The Supreme Court has issued its decision in Xu v IAG. A split decision with 3 Justices (William Young, O’Regan and Ellen France JJ) against the appeal and 2 Glazebrook and Arnold JJ dissenting. My quick reading is that Bryant is still in force, although clarified and somewhat limited. The Majority appear to have been swayed by moral risk arguments that are, in my view over-stated (the learned Paul Michalik advises that 19th century insurers lobbied for and got the right to re-instate precisely to reduce moral hazard - they previously had to make payment to settle the loss). My view remains that the general contract law should apply; any rights that have accrued should be assignable. However, the decision means that;
- if a policy includes a requirement for the insured to reinstate, before indemnity plus rights accrue, then only the bare indemnity rights can be assigned;
- if the the policy doesn't make idemnity plus rights contingent on the insured "personally" reinstating, then the rights are assignable.

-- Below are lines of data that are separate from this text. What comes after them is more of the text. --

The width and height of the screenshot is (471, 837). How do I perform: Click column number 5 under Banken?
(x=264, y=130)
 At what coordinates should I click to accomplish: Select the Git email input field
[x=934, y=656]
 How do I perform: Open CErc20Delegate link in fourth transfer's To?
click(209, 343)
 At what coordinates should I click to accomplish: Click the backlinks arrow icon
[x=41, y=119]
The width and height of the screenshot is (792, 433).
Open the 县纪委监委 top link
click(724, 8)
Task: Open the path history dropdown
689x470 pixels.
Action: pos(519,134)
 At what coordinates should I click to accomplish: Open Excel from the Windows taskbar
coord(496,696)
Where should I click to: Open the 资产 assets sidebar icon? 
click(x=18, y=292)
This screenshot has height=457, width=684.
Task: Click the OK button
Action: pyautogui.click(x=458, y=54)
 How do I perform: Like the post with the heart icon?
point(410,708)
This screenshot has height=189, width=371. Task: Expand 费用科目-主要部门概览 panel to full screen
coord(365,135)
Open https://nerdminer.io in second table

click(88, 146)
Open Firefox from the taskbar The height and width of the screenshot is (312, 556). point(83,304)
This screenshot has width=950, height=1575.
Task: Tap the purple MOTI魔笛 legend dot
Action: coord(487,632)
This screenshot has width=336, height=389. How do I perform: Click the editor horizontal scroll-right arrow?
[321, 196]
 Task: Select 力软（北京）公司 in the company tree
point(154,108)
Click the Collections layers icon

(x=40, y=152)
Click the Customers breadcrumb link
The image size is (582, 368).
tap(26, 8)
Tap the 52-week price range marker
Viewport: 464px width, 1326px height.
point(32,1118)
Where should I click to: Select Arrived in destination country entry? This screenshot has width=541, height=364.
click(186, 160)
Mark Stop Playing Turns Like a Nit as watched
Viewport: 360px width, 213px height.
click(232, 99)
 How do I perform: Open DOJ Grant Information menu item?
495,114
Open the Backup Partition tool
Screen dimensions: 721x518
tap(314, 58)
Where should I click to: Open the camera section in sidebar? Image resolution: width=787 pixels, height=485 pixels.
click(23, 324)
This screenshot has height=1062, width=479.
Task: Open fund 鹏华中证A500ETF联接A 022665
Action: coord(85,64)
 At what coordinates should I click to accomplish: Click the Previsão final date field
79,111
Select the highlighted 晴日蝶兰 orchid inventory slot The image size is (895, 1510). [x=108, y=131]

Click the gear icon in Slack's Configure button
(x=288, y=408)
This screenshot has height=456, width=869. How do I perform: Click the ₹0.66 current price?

The decision also corrects the incorrect notion in Bryant and echoed by the Court of Appeal in Xu that there was a general insurance law principle that an indemnity right is intrinsically personal to the insured party. Rather, making an indemnity contingent on the personal actions of an insured, can only occur contractually, through a policy term.
My personal view is that the dissent analysed the situation correctly, as to when an indemnity plus right accrues. However, the Majority decision is likely to be the last word on this issue.